Sprache dient vor allem der Kommunikation. Sie spiegelt auch Denkstrukturen, Hierarchien und Repräsentationen wider, die sich im Laufe der Zeit ändern. Die ganze Debatte um das Gendering zeigt auf, wie schwierig es ist, Gewohnheiten und gesellschaftliche Strukturen zu ändern. Sprache geht ihre eigenen Wege. Sie ist wie fließendes Wasser, das alle Poren durchläuft, und durch Staudämme überholter Gesellschaftsstrukturen und Denkmuster nicht aufzuhalten ist. Und ihr treuer Begleiter ist die Grammatik. Grammatik ist etwas Lebendiges und Faszinierendes und das kann den Lernenden über kreatives Arbeiten vermittelt werden. 

Binnendifferenzierung, Individualität und Eigenverantwortung

Wir können von Schülern und Schülerinnen grammatikalisch einwandfreies Sprechen nicht immer erwarten. Auch das Korrigieren könnte doch einmal nicht an erster Stelle stehen, sondern eher die Freude am Sprechen und das Interesse an der Sprache bestätigen – entscheidend könnte erstmal die Fähigkeit, sich verständlich zu machen sein und das  ohne Angst vor eigenen Fehlern und Korrektur. Es ist natürlich wichtig Grammatik zu verstehen und sie zu lernen, um sich eine fremde Sprache aneignen zu können. Es gibt Lernende, die ohne das Verständnis, wie eine Sprache funktioniert, nicht in das eigentliche Assimilieren von Strukturen und Wortschatz eintauchen können. Andere brauchen viel Interaktion oder die praktische, konkrete Anwendung durch die Manipulation von Materialien, um sich Wissen aneignen zu können. Grammatik kann spielerisch und kreativ erarbeitet werden und damit allen Lerntypen gerecht werden.
Kreatives Arbeiten erlaubt binnendifferenziertes Unterrichten.
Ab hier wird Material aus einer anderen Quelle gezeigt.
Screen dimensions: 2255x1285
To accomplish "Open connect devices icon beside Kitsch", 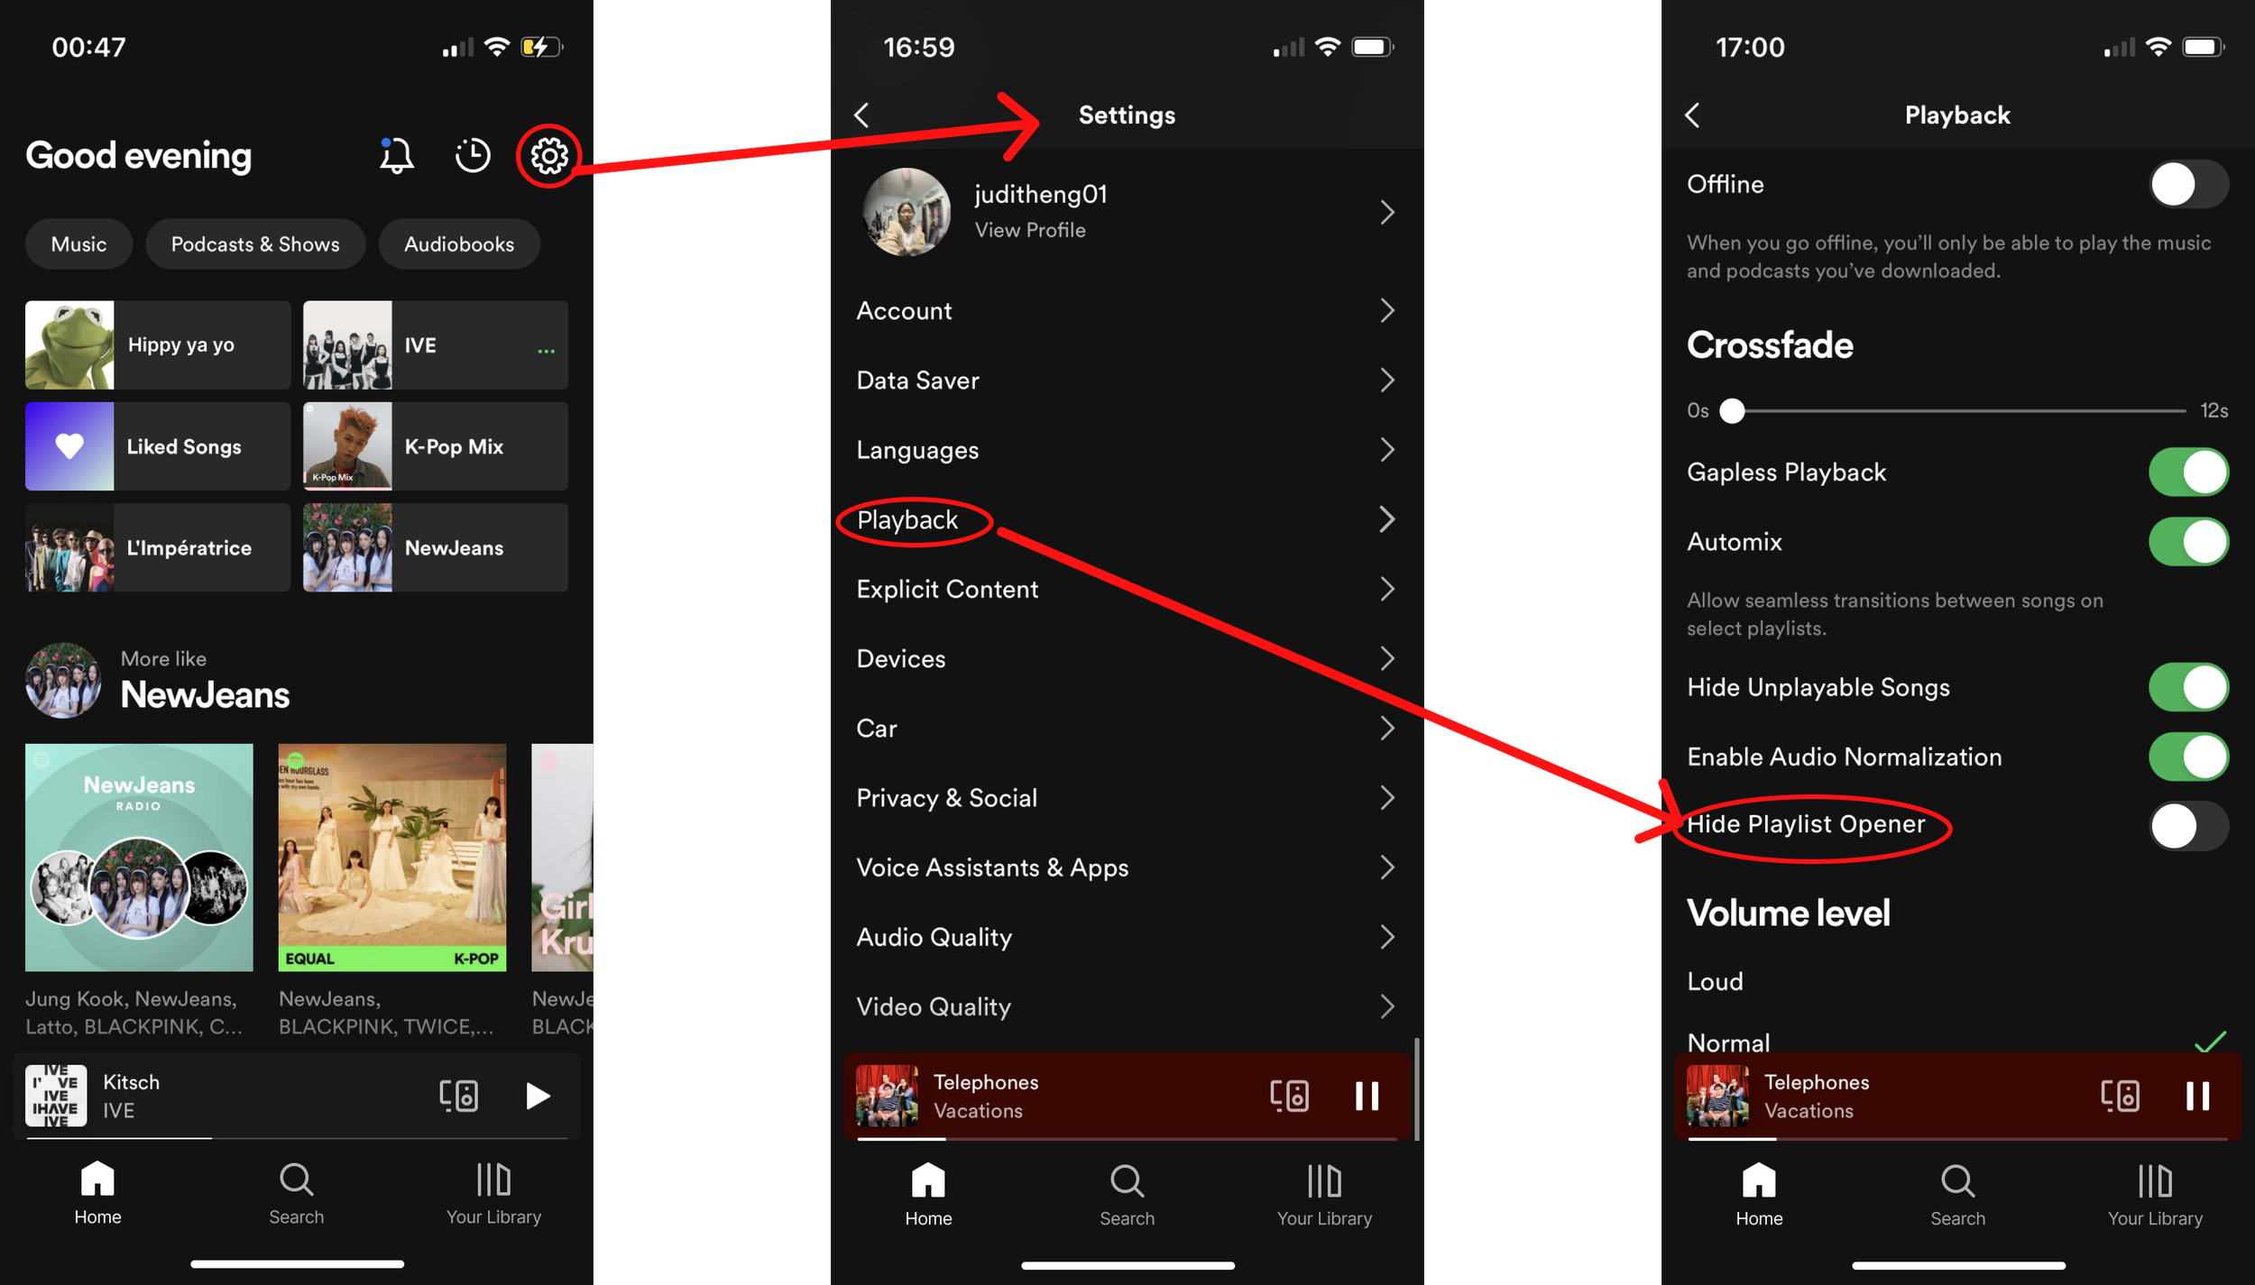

Zuerst einmal entspricht es dem Postulat des Methodenwechsels [3]. Die Lernenden werden mit einer völlig neuen Art und Weise des Spracherwerbs konfrontiert, der noch dazu an ihre kreativen Fähigkeiten appelliert. Außerdem handelt es sich um eine schülerorientierte Aktivität. Auch wenn die anfängliche Aufgabenstellung für alle die gleiche ist, ist die Durchführung ein individueller und eigenverantwortlicher Prozess. Die Lernenden können frei von Resultatsansprüchen arbeiten, sie dürfen die gegebene Aufgabenstellung nach ihrem eigenen Ermessen bearbeiten, ihren ganz persönlichen Beitrag dazu leisten und können eine direkte Verbindung zu ihrem eigenen Leben herstellen. Da sind die besten Zutaten um Lernmotivation zu schaffen. Motivation bedeutet „ein engagiertes und ausdauerndes Verfolgen eines bestimmten Zieles, das im schulischen Unterricht erreicht werden soll.“[4] In diesem Sinne artikulieren die Lernenden beim Durchführen einer kreativen Tätigkeit mit der Methode des Neuen Kreativen Tagebuchs ihre Lernforderungen selbst wie „Wie sagt man das auf Deutsch?“, weil sie ihre sprachlichen Probleme erkennen und aus der Sache heraus motiviert sind, diese zu lösen. Sie entwickeln somit Eigenverantwortung im Lernprozess.
Der Lehrperson bietet sich die Möglichkeit mehr Zeit und Ruhe für die Betreuung einzelner Personen oder kleiner Gruppen zu gewinnen, denn die individuellen Erklärungen, arbeitstechnische Hilfen und Lernberatung und die Beantwortung von Einzelfragen sind oft sehr wirkungsvoll für die individuelle optimale Nutzung der Lernzeit. Kreatives Arbeiten schafft eine produktive und positive Lernatmosphäre, in der die Lernenden in ihren Kompetenzen wachsen können. Und schließlich reiht sie sich in die Liste der zahlreichen Mittel des multisensorischen Lernens ein.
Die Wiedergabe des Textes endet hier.